Exercise instructions
Whenever a line in this data holds the word "computer", report that line in full.

Data supplied
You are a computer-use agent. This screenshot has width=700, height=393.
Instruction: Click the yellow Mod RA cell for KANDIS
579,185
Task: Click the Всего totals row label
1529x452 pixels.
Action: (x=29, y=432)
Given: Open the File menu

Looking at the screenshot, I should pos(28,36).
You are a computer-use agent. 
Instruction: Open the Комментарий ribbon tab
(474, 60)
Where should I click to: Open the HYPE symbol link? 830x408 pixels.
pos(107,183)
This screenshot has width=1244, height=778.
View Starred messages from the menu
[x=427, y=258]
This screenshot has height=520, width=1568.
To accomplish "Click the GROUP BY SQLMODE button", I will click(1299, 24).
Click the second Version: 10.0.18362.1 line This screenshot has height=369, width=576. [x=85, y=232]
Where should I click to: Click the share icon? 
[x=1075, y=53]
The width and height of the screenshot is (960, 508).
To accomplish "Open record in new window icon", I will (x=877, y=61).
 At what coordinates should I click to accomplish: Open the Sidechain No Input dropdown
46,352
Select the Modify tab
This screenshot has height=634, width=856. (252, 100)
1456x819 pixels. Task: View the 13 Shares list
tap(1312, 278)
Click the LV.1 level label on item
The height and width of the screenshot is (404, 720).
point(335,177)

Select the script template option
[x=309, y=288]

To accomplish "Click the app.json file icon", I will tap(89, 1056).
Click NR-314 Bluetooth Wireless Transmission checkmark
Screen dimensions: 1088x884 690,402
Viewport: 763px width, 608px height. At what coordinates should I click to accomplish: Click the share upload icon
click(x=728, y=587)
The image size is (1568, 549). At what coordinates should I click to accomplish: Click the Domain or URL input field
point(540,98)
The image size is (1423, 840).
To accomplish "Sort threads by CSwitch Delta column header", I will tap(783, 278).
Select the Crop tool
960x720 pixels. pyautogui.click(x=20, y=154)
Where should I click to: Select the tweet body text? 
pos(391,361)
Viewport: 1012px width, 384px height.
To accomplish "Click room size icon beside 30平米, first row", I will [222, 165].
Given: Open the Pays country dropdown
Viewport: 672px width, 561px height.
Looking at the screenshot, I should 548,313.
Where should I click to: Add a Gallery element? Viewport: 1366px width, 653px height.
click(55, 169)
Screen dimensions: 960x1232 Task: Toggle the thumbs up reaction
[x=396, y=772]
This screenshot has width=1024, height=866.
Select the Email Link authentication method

Answer to this problem
You are a computer-use agent. This screenshot has width=700, height=393.
You are a computer-use agent. 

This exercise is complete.